Loading the signal
The toolkit loads the ECG signal from the raw APEX recording. Use the file selector to find the correct .mat file.
Post-Processing
The toolkit offers a variety of post-processing options. Ensemble methods work directly on the ECG signal. On the other hand, all other methods function directly on the processed tachogram (inter-beat intervals).
Ensemble methods
The Ensemble processing unit compares each beat to the average beat to eliminate odd beats, based on correlation. The unit works as follows:
- For each detected R-peak, get a 200mn window of the raw ECG signal centered around the peak.
- Average all of these windows to get the shape of the average peak.
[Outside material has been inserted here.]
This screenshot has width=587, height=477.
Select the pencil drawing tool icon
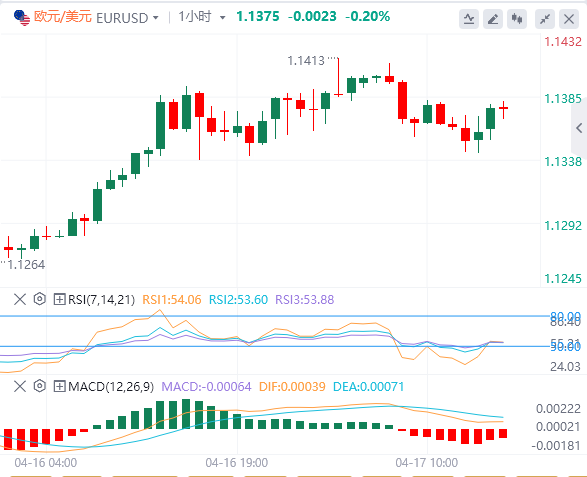pos(493,18)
- Discard all peaks that have a correlation with the average beat lower than the specified threshold.
MAD Filtering
The Median Absolute Deviation Filter can be used to detect and remove outlier inter-beat intervals.
Missed Beat Detector
The missed beat detector passes over the signal to detect any potential missed beats. Missed beats are detected by looking for a sudden doubling of the RR-interval before a return to normal.
Tachogram
Interpolation
To generate the continuous heart rate signal over time, use one of the following methods:
- Direct (linear) interpolation
- Splines (cubic) interpolation, with a supplied smoothing coefficient.
Median Fitering
Once the final tachogram has been obtained, it can be smoothed using a median filter.
Results
Evaluation
The toolkit displays various quality metrics in the left pane after processing.
Graphs
Graphs are shown in the right-hand pane. They can be explored using the slider and zoom options.